C. Ethics and Paranoia

Morality, as metaphysical politics, begins with fear of depth, a fear of blindness. It is an ecclesiastical discourse which begins at death, looks into its own death, with the temperance of our own mor(t)ality. “But death is not its end”: behind the transcendent assertions of knowledge (and so also behind all seekers of knowledge,) there invariably lies a cold and incorporeal fear — a numbing, shadowy, subconscious, and very unusual species of fear. Metaphysics is the fear of loss, of the degeneration of stable order; its evil eye sees lack and insufficiency everywhere. Evidence: how quickly Empty spaces take on an active role, become “holes” used to burrow into bodies, seeking to find stable places to establish a void, to make a new home. Metaphysics organizes space along new absences (new axes)…

Language is the exemplary smooth space, structurally like the unconscious, that is, a self-organizing space of elemental interactivity, a site where all structures decay and are transcended. Things placed within measure themselves against one another, begin to correspond, finally establishing an autonomous field of coordination, establish periodic exchanges of energy, information, etc. Mathematics is language deprived of content, but this limitation is positive.
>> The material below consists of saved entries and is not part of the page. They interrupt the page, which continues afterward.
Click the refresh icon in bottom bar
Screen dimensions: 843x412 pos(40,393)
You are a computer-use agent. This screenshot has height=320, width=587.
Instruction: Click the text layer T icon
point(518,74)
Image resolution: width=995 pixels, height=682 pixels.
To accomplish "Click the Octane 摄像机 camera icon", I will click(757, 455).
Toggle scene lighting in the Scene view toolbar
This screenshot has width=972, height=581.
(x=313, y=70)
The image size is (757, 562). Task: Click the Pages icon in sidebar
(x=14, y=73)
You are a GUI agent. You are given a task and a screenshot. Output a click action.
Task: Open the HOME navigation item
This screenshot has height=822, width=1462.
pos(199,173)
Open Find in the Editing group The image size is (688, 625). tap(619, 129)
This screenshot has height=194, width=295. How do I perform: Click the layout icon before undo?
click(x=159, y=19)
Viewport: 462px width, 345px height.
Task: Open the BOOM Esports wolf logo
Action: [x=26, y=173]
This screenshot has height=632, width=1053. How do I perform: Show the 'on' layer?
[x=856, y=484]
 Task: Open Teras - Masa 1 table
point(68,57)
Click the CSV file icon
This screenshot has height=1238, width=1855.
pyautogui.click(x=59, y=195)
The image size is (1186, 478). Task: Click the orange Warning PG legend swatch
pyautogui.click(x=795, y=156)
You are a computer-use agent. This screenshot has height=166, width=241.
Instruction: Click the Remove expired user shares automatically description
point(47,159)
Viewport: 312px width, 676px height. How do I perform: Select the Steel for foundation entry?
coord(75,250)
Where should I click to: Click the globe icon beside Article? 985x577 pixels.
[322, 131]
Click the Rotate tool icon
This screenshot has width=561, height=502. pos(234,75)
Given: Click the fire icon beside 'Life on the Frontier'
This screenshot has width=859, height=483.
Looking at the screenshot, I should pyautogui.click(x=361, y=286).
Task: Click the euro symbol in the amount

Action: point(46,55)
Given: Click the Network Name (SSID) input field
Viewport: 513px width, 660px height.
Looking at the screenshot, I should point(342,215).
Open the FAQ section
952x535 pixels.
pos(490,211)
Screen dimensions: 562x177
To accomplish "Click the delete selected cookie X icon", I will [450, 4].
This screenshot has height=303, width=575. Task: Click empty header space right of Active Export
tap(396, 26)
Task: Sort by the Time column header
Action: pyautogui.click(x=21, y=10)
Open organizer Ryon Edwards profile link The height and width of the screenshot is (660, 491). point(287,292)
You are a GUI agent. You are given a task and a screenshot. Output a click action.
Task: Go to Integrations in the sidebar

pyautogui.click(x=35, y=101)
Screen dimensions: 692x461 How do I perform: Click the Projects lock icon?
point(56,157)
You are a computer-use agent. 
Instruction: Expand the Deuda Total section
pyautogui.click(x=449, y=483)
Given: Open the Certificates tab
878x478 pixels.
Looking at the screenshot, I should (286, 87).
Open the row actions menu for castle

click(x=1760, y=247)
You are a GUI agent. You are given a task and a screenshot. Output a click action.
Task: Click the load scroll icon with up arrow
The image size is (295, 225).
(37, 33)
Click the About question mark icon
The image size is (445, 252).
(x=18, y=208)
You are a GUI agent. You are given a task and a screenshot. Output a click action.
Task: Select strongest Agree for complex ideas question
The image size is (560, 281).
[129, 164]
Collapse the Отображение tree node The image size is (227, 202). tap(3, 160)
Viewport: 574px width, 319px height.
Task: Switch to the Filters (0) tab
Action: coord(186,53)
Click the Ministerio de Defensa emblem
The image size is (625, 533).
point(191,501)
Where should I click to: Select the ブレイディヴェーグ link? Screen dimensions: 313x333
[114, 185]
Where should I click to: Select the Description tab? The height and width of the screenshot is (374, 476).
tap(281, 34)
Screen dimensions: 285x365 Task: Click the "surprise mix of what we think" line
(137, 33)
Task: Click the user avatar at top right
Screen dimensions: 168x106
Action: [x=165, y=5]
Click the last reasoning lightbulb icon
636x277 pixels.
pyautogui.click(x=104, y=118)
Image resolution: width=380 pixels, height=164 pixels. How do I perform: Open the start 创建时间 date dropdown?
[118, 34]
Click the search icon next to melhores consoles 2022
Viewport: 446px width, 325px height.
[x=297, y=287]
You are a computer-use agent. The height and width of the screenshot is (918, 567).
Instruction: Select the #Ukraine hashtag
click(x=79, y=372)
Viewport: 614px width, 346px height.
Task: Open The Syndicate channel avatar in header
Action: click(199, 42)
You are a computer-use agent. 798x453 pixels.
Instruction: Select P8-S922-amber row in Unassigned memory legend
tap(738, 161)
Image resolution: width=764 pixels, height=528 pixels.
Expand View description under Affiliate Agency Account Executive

It allows mathematics to touch upon pure expressivity, pure injunction, the magical distribution of new intensities throughout space.

Ontologies radiate organizational power from “hidden” or unobservable places.They lodge themselves unconsciously (like a moral limitation) in order to halt our thinking here, to accelerate it past there. The advantages are enormous; it is clear that having some ontological understanding is better than having none. But is our ontological structure the best of all possible such structures? Is it even possible to measure the ‘value’ of our metaphysical and political prejudices, to re-evaluate all values?

For according to a particular moral order (limitation,) the mystical sacrifice of a particular logical possibility (forbidden thoughts or actions) is itself taken to be already the reward of the discipline. “Human” is created only in order to be ruled over, to be placed into political-metaphysical categories, and should a “man” and the “law” grow out of alignment, the system violently attempts to right itself, to assert its omni-science, to bring things back into accordance with the law, in more perfect arrangement with respect to some relative (moral) ordering. This is important: the particular ordering-modes vary endlessly, but governance and realignment are invariant properties of a moral order. We do not have reason yet to use the word “morality” about our world. Our creators of laws are still too weak to comprehend what a real order, what real strategy would mean. For it would mean mobility — politics without choice, politics without lines — in the sense of a political impulse to open radical new modes of excursivity beyond philosophy, beyond science, beyond technique and rhetoric and false intensity.

In short, we need a post-organic model against the cybernetic-systems of Luhmann and the autopoetic models of Varela and Maturana. Politics is now more machinic than organic. It is precisely this boundary between human and machine that must be carefully investigated, the zone of convergence between flesh and the machine. We need to understand this human-machine boundary, where the tendrils of nerves and fibrous bundles of tissue interpenetrate an artificial machine of whatever material.For every force reflects and passes into its other. Parasitic contamination is the driving force of evolution; not the second force (degradagation of the relation) but the third (degeneration of the media, the relation of the relation.) These forces of decay are also forces of resolution and transcendence, of political and scientific breakthrough.